FIGURE 8

FIGURE 8

Glycolysis inhibition in regeneration. (A) Schematic of the experimental design. Embryos were amputated and incubated in treatment solution for 72 h or 120 h as indicated by the blue (oxamate) and green (2DG) arrows. Black asterisks indicates time point for imaging, at 5 dpa upon completion of regeneration. (B) Micrographs of representative Tg[ubb:laconic]^lkc1 larvae tails, pseudocoloured to show Laconic ratio.
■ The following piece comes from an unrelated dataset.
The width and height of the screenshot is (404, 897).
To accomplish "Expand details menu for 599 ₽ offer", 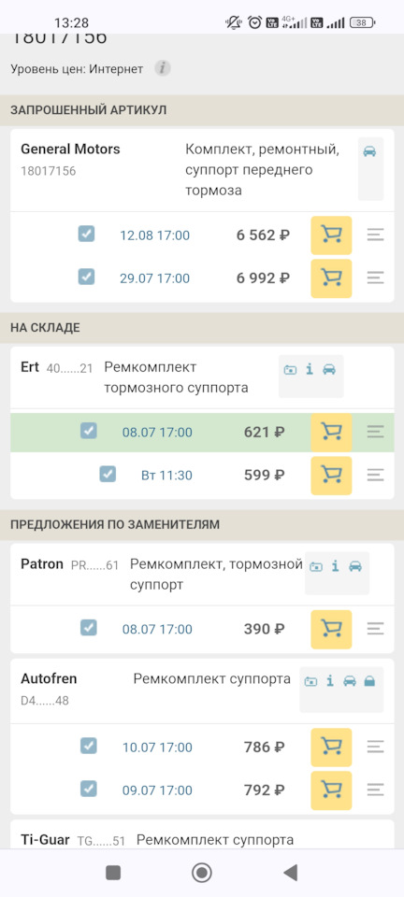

Imaged at 7 dpf or 120 hpa when amputated at 48 hpf, treated for the first 72 h post amputation with 25 mM 2DG, for the full 120 h of regeneration with 10 mM oxamate, or with a control. (C) Graph showing quantification of raw Laconic ratios at 7 dpf or 120 hpa when amputated at 48 hpf and treated for the first 72 h post amputation with 25 mM 2DG, 10 mM oxamate, or control. Two‐way ANOVA to calculate significance, n = 13. White dashed box in inset (i) shows example of area measured for quantification of Laconic ratio in (C). (D) Brightfield images of representative Tg[ubb:laconic]^lkc1 larvae tails at 7 dpf or 5 dpa when amputated at 48 hpf, treated for the first 72 h post amputation with 25 mM 2DG, for the full 120 h of regeneration with 10 mM oxamate, or with a control. Red dashed line indicates measurement taken for fin length. (E) Graph showing fin length measurements taken at 7 dpf or 120 hpa when amputated at 48 hpf and treated for the first 72 h post amputation with 25 mM 2DG or with a vehicle control. Two‐way ANOVA to calculate significance, n = 13. All scale bars represent 200 μm. Differences were considered significant to * P < 0.05, ** P < 0.01, *** P < 0.001, **** P < 0.0001, and ns P ≥ 0.05.